The input:
□ □ □ □

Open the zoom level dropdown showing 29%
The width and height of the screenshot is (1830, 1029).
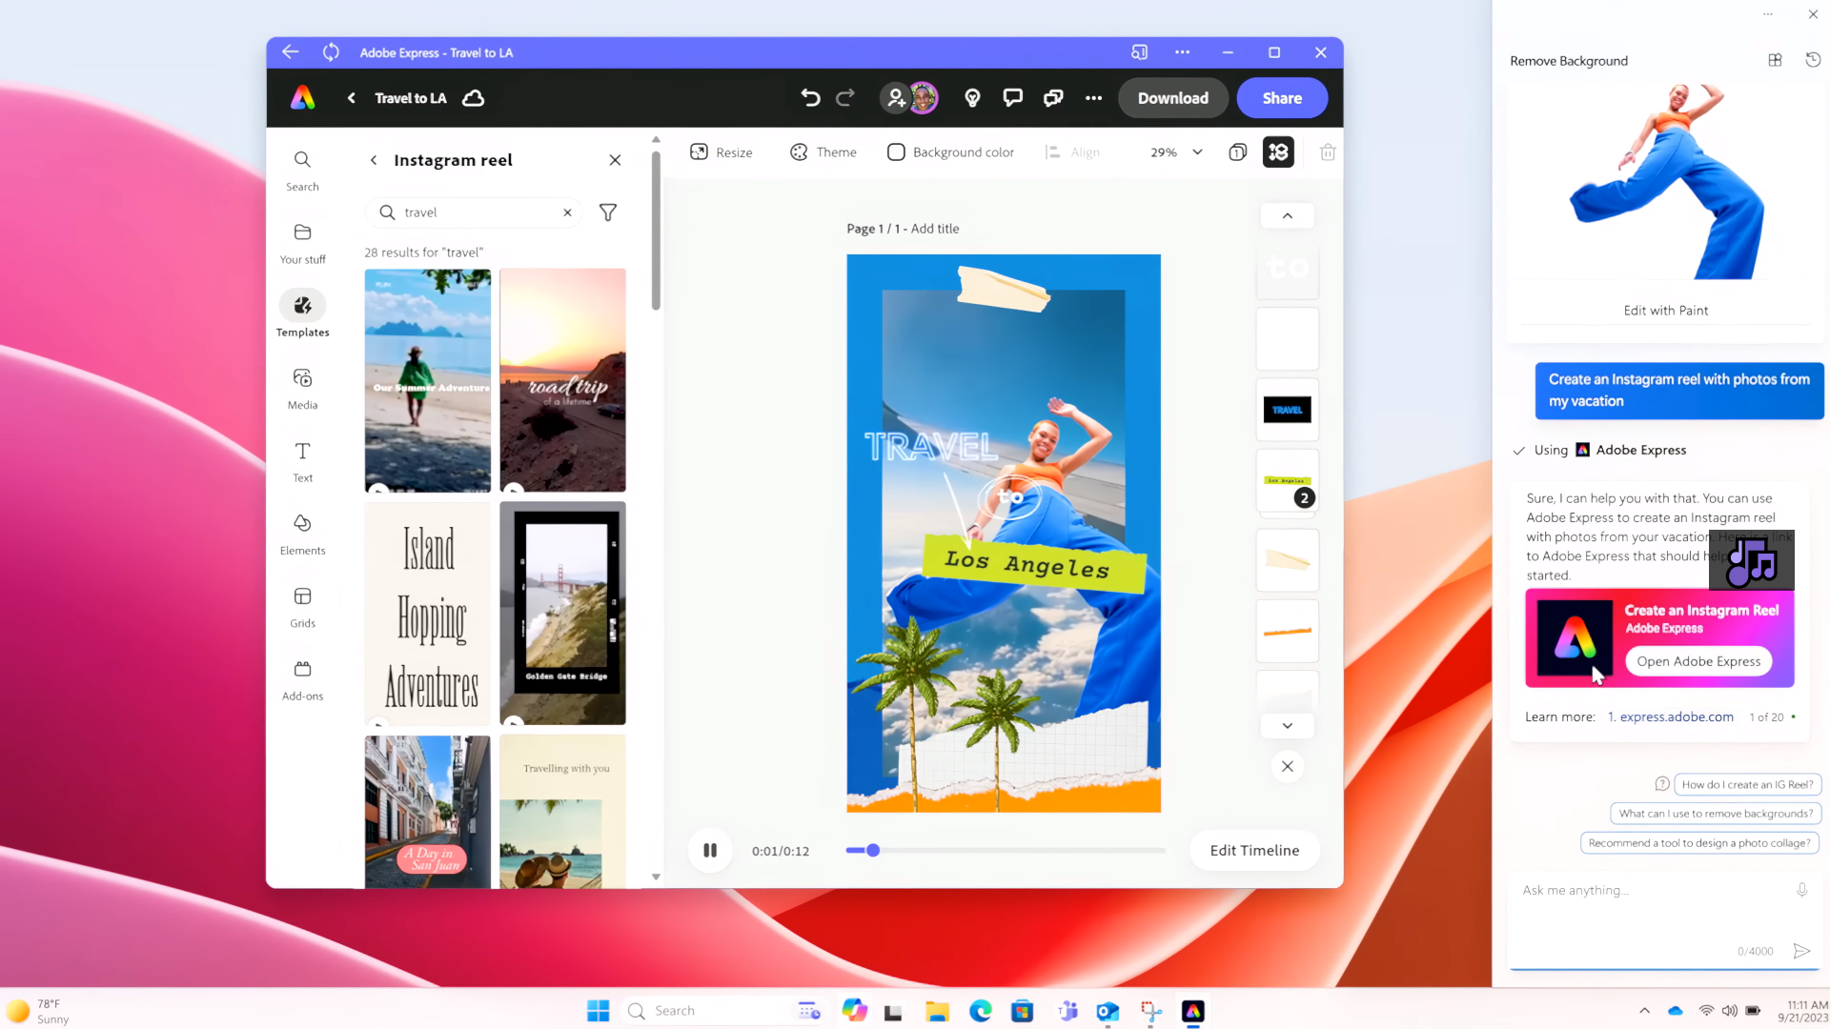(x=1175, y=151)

□ □ □ □

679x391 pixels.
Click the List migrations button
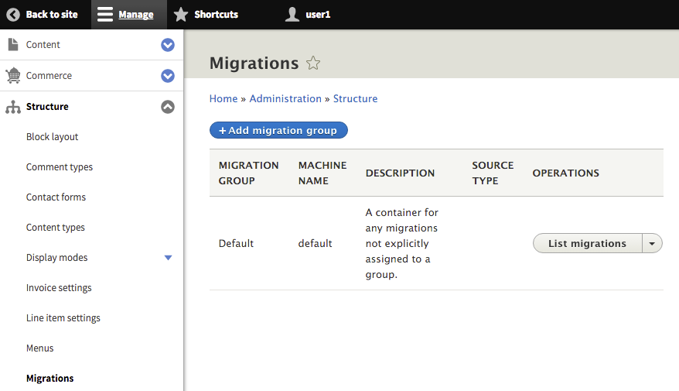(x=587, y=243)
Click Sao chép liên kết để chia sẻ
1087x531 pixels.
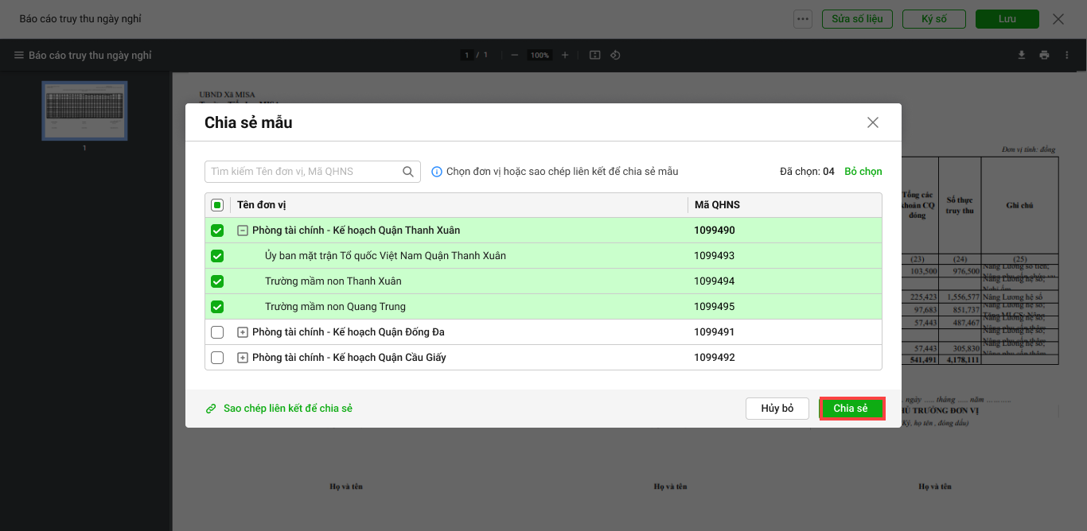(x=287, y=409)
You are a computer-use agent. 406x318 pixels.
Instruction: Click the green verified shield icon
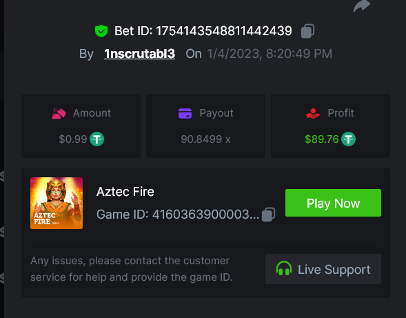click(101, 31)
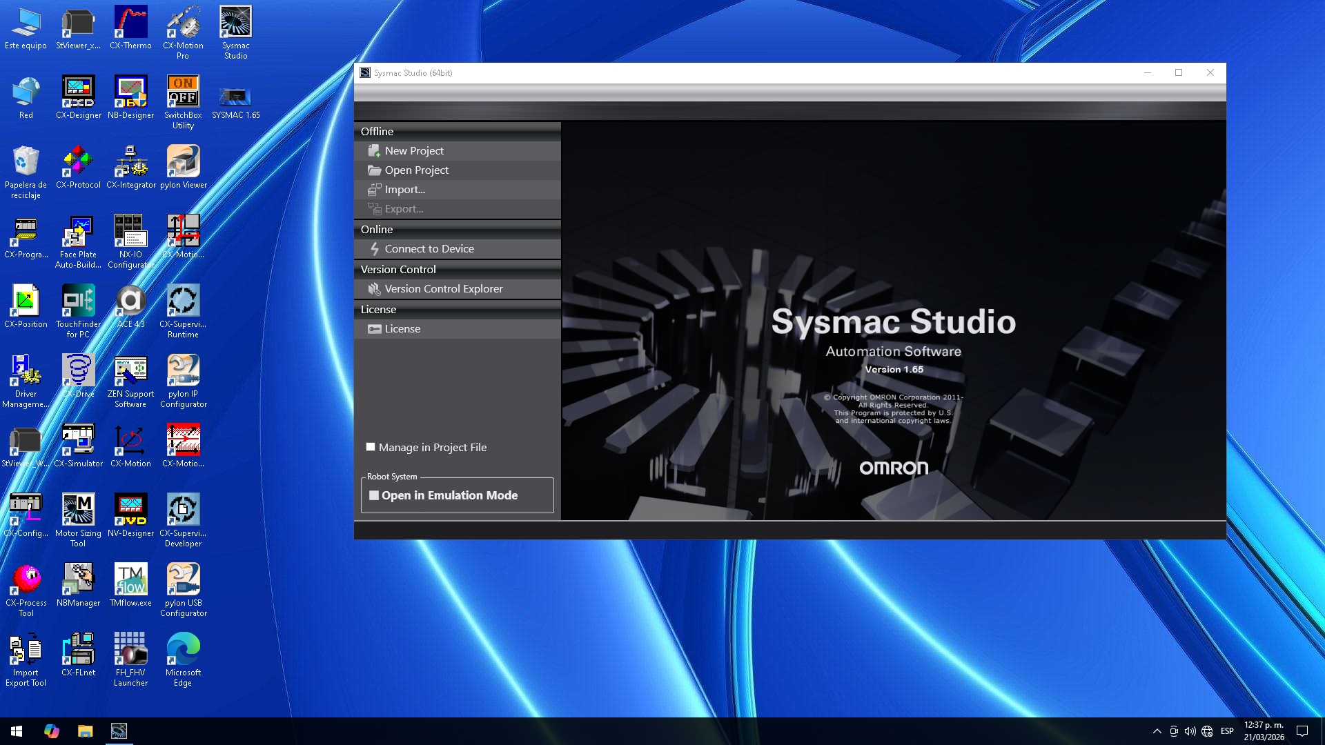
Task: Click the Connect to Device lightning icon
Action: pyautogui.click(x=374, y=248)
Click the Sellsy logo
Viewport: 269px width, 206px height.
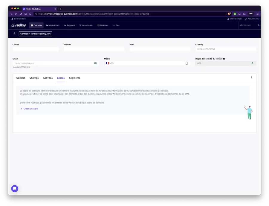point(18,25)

□ □ □ □

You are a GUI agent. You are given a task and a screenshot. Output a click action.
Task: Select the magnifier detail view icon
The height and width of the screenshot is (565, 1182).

□ □ □ □

What you will do: Rewrite the records from the line with "You are a GUI" to the line with "The height and", renaming "magnifier" to "magnifying glass" and leaving everything else unchanged.

Output for this exercise:
You are a GUI agent. You are given a task and a screenshot. Output a click action.
Task: Select the magnifying glass detail view icon
The height and width of the screenshot is (565, 1182).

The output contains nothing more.